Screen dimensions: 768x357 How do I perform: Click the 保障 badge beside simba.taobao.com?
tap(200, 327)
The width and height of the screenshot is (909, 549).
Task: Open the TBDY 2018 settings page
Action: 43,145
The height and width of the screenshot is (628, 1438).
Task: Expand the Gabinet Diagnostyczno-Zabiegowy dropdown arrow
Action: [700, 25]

════

▸ Exercise goal: I would like you to output every record exactly as written.

▸ Solution for this task:
Screen dimensions: 768x357 How do I perform: Click the 保障 badge beside simba.taobao.com?
tap(200, 327)
The width and height of the screenshot is (909, 549).
Task: Open the TBDY 2018 settings page
Action: 43,145
The height and width of the screenshot is (628, 1438).
Task: Expand the Gabinet Diagnostyczno-Zabiegowy dropdown arrow
Action: [700, 25]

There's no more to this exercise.